**ABOUT THIS EXERCISE**
Each line from the one containing "You are a computer-use" to the end of the entries below is to be set down exactly; the pictures are not.

[Stored items]
:::::

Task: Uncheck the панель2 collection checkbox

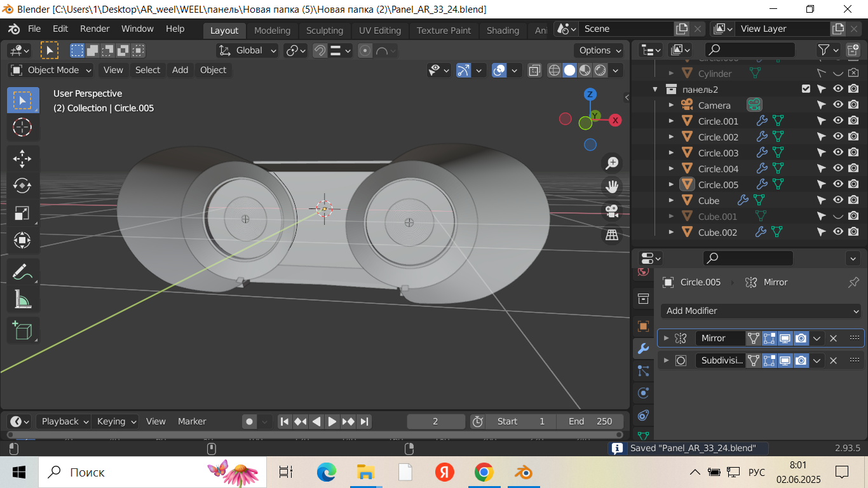Action: [x=806, y=89]
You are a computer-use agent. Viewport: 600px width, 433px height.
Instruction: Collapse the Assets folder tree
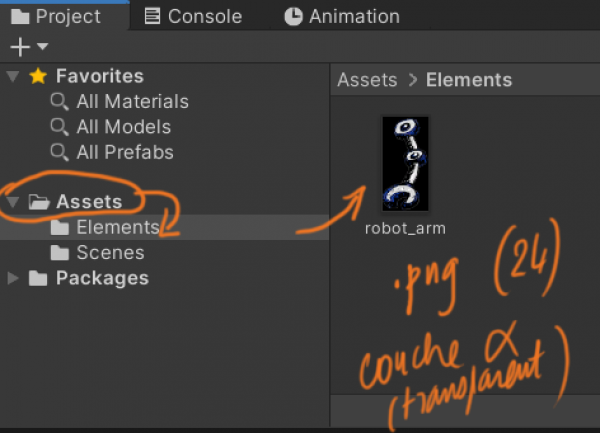13,202
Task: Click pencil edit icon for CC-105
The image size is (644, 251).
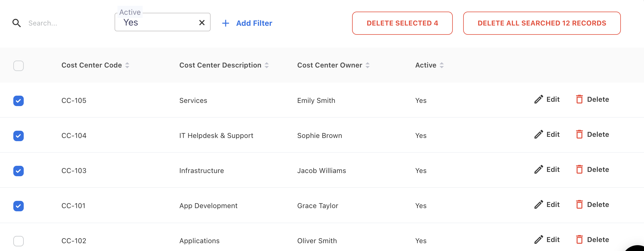Action: click(x=538, y=99)
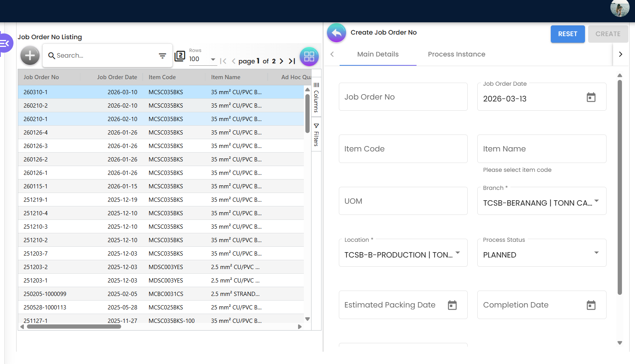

:::::

**YOUR RESPONSE**
You are a computer-use agent. Viewport: 600px width, 433px height.
Instruction: Collapse the Assets folder tree
13,202
Task: Click pencil edit icon for CC-105
The image size is (644, 251).
Action: click(x=538, y=99)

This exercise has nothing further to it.